# EXTRACTED INFORMATION
══════

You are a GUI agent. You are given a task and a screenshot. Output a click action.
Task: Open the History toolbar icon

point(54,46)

══════

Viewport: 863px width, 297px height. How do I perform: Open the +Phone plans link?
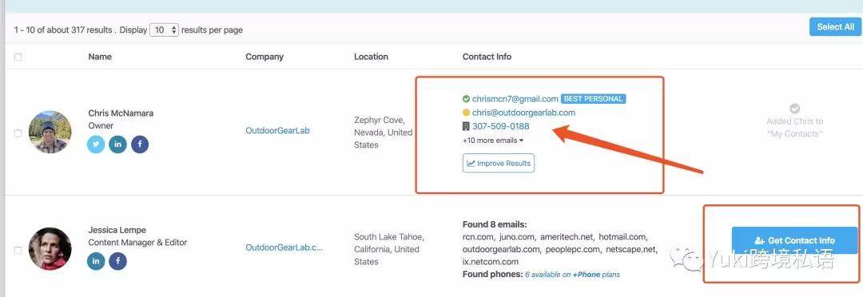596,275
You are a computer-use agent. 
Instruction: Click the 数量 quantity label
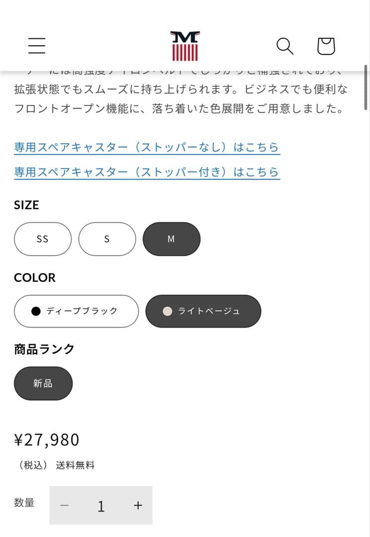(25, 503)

══════

# EXERCISE DESCRIPTION
Rewrite the material from the line containing "You are a GUI" up to and including the line containing "point(54,46)" as a numbered list, omitting blank lines.

# CORRECT RESPONSE
1. You are a GUI agent. You are given a task and a screenshot. Output a click action.
2. Task: Open the History toolbar icon
3. point(54,46)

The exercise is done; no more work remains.